Provides an introduction to core resources in the field of media and communication.



Historical Magazines, Trade publications, and Print Advertisements

Use these tools to search archival collections (historical trade publications, advertisments, articles, photos, etc.) around the country and world. 

See also: Using Archives and Manuscripts

Television, Radio, and Broadcasts

Archival Collections at NYU


Lantern is the search platform for the collections (over 800,000 pages of digitized texts) of the Media History Digital Library, an open access initiative led by David Pierce and Eric Hoyt. The Media History Digital Library (MHDL) digitizes collections of classic media periodicals (histories of film, broadcasting, and recorded sound) that belong in the public domain for full public access.
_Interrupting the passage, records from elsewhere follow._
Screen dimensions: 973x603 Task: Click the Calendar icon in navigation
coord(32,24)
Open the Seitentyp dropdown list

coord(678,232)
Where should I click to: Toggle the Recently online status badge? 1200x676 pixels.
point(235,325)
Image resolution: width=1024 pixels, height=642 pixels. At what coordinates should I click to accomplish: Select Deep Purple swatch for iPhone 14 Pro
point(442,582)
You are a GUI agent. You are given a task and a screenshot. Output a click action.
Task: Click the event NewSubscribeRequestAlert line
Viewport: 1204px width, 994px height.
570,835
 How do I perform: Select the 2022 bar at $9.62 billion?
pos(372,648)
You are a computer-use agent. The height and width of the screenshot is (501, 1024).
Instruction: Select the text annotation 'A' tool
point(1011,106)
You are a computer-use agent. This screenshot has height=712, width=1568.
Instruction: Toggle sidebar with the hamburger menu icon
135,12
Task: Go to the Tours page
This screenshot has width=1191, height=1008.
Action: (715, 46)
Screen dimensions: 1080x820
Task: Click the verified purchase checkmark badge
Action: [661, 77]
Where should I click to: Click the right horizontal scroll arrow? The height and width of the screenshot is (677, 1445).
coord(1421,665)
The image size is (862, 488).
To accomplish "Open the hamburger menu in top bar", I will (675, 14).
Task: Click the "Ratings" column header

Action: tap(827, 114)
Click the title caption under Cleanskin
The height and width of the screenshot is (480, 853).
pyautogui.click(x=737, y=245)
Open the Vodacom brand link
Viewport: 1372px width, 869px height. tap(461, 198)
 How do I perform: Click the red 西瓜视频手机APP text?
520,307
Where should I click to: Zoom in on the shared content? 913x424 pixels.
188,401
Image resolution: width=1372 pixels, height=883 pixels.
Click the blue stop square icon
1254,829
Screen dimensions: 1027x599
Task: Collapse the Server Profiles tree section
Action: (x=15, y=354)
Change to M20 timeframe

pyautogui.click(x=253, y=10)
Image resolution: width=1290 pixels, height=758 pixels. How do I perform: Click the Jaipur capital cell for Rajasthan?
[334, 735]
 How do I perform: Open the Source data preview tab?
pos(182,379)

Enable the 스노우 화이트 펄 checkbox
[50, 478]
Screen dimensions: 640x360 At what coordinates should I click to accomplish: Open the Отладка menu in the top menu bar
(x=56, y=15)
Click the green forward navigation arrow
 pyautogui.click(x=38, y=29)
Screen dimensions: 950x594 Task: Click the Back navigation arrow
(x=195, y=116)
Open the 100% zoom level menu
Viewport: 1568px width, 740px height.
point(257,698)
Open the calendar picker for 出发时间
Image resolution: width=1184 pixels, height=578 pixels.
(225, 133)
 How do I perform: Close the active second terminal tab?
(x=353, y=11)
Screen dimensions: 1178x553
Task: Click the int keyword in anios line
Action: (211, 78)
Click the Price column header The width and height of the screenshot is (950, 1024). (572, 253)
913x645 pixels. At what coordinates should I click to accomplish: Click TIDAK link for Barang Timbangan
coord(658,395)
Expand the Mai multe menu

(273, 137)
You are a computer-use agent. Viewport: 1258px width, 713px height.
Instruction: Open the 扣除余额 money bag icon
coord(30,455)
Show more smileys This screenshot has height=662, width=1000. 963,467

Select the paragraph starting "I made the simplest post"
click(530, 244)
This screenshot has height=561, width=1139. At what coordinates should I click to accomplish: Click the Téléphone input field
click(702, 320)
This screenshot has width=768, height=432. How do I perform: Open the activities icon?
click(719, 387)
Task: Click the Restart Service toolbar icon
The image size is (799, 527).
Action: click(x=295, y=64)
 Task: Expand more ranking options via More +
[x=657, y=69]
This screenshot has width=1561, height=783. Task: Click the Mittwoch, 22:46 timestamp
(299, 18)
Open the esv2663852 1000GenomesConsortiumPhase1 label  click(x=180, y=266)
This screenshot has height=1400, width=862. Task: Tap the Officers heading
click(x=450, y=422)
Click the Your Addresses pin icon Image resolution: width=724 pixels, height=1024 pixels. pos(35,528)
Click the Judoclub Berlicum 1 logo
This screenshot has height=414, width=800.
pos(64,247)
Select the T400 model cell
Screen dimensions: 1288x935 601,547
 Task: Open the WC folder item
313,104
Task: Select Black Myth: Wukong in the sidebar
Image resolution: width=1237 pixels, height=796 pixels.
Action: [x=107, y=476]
The project is supported by owners of materials who loan them for scanning, and donors who contribute funds to cover the cost of scanning.




Serendip-o-matic connects your sources to digital materials located in libraries, museums, and archives around the world. By first examining your research interests, and then identifying related content in locations such as the Digital Public Library of America (DPLA), Europeana, and Flickr Commons, this serendipity engine helps you discover photographs, documents, maps and other primary sources.

Whether you begin with text from an article, a Wikipedia page, or a full Zotero collection, Serendip-o-matic's special algorithm extracts key terms and returns a surprising reflection of your interests. Because the tool is designed mostly for inspiration, search results aren't meant to be exhaustive, but rather suggestive, pointing you to materials you might not have discovered. At the very least, the magical input-output process helps you step back and look at your work from a new perspective. Created by scholars at George Mason University's Roy Rosenzweig Center for New Media and History for the One Week One Tool project.